Top of Available data
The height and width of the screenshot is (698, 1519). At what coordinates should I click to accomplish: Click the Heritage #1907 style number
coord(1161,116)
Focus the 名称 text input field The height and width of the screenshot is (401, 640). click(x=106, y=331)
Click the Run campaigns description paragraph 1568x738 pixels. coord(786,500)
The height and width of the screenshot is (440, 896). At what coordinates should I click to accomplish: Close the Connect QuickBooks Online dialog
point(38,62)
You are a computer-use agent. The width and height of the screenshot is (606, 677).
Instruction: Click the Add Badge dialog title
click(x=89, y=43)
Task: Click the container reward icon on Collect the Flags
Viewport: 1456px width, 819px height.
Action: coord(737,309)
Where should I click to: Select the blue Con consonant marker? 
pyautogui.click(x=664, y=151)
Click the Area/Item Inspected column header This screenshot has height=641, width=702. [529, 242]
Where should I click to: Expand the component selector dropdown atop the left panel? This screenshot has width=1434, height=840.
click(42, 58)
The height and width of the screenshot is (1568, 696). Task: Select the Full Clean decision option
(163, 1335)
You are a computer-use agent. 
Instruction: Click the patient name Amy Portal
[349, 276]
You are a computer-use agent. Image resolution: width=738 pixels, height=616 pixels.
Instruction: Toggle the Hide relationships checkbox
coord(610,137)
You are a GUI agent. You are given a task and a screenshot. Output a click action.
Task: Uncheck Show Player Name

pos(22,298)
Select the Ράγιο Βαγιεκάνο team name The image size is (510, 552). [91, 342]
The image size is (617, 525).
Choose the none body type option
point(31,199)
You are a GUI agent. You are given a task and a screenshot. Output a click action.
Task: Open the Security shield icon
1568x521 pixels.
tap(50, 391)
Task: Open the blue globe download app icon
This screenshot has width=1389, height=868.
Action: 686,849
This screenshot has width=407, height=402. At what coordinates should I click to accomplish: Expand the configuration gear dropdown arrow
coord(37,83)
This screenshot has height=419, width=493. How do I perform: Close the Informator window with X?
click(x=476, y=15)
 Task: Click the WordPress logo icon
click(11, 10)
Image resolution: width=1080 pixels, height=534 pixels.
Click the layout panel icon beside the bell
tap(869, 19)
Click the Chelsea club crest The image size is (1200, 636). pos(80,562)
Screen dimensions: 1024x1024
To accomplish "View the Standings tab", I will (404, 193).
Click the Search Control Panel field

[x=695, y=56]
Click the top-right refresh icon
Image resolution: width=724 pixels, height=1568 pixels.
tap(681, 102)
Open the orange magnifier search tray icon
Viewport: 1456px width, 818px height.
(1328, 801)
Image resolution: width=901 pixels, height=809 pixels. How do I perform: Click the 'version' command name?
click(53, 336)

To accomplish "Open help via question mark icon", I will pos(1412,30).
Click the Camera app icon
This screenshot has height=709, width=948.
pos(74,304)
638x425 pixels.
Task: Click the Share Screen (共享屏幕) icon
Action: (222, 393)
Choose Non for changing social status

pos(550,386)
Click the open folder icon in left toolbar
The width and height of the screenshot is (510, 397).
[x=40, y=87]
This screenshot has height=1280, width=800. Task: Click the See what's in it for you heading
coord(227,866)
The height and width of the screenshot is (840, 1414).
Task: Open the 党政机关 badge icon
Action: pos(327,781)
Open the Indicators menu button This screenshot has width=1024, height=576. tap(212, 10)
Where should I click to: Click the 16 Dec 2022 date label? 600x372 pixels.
Bottom of Available data
The problem. Only the lines from the opening of the material through the line with "Focus the 名称" should be echoed, exactly as written.

Solution.
The height and width of the screenshot is (698, 1519). At what coordinates should I click to accomplish: Click the Heritage #1907 style number
coord(1161,116)
Focus the 名称 text input field The height and width of the screenshot is (401, 640). click(x=106, y=331)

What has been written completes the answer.